Instructions for the task = Begin with the line in which "Task: Click the Help question mark icon" appears and end with the final line of the entries. Retype each one exactly and add nothing.

Stored items
· · ·
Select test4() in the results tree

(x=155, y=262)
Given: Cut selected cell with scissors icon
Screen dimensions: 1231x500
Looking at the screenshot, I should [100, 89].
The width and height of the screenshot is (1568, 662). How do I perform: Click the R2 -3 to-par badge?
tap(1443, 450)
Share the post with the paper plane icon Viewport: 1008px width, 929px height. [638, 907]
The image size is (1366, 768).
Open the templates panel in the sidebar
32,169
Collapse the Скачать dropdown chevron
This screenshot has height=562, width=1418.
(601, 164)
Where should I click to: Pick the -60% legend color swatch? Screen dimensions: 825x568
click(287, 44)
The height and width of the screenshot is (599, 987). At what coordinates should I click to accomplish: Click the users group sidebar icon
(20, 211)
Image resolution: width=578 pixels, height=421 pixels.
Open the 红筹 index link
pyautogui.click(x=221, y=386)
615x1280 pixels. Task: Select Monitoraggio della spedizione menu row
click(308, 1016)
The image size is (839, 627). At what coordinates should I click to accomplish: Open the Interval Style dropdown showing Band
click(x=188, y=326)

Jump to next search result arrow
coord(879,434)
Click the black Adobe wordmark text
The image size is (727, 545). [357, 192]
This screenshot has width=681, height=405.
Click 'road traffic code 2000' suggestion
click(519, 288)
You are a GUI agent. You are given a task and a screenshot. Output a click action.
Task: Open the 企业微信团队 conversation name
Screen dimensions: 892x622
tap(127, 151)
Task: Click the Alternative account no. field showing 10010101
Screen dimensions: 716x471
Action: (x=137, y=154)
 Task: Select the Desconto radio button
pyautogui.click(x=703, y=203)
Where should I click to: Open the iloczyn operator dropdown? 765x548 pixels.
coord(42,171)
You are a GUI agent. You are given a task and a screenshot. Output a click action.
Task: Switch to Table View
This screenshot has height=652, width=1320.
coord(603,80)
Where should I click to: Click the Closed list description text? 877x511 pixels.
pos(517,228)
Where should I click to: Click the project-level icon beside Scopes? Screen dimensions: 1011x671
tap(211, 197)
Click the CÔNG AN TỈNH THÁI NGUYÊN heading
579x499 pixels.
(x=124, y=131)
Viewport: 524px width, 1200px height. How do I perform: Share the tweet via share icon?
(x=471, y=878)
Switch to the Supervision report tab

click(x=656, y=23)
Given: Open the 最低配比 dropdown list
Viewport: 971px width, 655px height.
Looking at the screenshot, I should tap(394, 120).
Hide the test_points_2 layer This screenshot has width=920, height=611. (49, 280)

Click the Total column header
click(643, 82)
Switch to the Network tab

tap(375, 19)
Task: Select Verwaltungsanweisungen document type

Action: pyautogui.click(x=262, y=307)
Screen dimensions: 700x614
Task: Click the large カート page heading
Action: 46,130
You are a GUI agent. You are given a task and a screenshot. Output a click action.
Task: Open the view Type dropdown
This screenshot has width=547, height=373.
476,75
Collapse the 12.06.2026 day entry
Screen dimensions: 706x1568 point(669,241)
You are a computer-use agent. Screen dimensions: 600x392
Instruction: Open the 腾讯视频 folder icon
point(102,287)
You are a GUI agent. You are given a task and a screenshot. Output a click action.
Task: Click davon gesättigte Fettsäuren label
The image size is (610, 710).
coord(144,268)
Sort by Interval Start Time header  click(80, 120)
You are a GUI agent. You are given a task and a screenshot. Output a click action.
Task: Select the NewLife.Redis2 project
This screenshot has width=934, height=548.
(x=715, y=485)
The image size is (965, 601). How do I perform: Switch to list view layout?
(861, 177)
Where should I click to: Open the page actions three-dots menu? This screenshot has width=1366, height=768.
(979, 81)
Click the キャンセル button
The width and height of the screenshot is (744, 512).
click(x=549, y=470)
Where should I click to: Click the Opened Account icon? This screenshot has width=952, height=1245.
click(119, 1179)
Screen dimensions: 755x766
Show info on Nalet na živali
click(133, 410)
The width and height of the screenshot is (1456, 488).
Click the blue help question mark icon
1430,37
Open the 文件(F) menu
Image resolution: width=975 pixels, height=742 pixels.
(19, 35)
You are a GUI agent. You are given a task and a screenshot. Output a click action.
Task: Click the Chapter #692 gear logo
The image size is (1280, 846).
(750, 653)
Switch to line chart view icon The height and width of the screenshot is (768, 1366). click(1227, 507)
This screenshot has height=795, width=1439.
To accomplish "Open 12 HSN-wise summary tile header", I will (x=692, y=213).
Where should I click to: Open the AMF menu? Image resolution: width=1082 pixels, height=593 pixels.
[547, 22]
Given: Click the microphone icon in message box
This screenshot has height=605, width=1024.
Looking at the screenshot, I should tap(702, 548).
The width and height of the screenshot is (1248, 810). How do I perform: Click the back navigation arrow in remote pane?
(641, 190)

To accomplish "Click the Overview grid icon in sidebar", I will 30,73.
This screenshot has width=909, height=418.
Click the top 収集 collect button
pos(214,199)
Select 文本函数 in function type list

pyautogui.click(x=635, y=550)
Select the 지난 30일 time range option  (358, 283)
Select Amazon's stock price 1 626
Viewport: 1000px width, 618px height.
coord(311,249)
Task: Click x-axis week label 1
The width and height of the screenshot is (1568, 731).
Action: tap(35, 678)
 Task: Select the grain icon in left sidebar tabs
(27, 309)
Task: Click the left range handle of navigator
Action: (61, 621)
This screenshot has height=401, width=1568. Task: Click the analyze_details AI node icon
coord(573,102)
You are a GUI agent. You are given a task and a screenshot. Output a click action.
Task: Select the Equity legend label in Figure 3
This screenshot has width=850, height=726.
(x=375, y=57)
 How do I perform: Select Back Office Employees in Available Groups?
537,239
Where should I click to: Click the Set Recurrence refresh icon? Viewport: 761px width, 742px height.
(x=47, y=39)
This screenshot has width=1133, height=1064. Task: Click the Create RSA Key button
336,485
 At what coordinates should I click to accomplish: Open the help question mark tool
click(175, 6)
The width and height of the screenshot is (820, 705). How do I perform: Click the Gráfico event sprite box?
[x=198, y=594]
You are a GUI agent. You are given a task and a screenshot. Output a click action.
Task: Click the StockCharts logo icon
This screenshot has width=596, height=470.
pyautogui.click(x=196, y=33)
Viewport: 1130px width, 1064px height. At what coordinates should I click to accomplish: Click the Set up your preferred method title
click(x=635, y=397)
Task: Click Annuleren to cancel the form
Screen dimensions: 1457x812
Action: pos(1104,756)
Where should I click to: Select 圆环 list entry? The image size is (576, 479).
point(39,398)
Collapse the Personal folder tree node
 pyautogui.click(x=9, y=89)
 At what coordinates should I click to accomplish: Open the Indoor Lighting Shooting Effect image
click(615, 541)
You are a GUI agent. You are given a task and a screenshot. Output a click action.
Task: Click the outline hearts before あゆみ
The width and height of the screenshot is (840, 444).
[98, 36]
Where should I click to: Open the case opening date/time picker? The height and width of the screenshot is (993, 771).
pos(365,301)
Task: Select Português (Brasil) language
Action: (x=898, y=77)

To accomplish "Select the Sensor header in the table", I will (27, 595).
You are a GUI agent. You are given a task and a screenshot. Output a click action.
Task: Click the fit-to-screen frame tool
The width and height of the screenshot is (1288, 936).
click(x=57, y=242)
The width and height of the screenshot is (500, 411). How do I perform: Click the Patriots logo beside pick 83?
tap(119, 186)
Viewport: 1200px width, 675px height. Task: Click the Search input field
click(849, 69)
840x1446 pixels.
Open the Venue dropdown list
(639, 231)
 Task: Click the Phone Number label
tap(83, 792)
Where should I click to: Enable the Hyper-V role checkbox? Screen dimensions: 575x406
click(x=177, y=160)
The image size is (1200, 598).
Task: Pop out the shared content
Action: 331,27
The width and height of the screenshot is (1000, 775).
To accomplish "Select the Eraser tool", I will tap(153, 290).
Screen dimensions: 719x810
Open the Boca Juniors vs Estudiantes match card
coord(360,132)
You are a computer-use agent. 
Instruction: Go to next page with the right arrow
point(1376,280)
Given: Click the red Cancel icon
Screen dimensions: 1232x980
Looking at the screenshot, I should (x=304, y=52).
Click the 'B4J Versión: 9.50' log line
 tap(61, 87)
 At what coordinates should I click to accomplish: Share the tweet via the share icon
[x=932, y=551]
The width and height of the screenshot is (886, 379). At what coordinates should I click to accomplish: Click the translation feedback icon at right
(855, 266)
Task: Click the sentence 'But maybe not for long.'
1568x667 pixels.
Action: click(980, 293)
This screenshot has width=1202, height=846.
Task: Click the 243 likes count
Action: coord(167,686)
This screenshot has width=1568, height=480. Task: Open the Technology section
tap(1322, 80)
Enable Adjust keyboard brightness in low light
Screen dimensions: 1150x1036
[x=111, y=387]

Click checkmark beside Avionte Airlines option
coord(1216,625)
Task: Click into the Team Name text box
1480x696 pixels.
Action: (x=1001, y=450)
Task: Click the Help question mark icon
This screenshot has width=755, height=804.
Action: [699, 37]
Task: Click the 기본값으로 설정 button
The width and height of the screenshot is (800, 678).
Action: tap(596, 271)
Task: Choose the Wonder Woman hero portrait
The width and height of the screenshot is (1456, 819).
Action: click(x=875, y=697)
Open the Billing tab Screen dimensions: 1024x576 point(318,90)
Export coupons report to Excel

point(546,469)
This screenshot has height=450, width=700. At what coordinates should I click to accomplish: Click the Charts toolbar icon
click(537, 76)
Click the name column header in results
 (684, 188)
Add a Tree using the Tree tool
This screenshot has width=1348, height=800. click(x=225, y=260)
· · ·
Result of the exercise =
Task: Click the Help question mark icon
This screenshot has width=755, height=804.
Action: [699, 37]
Task: Click the 기본값으로 설정 button
The width and height of the screenshot is (800, 678).
Action: tap(596, 271)
Task: Choose the Wonder Woman hero portrait
The width and height of the screenshot is (1456, 819).
Action: click(x=875, y=697)
Open the Billing tab Screen dimensions: 1024x576 point(318,90)
Export coupons report to Excel

point(546,469)
This screenshot has height=450, width=700. At what coordinates should I click to accomplish: Click the Charts toolbar icon
click(537, 76)
Click the name column header in results
 (684, 188)
Add a Tree using the Tree tool
This screenshot has width=1348, height=800. click(x=225, y=260)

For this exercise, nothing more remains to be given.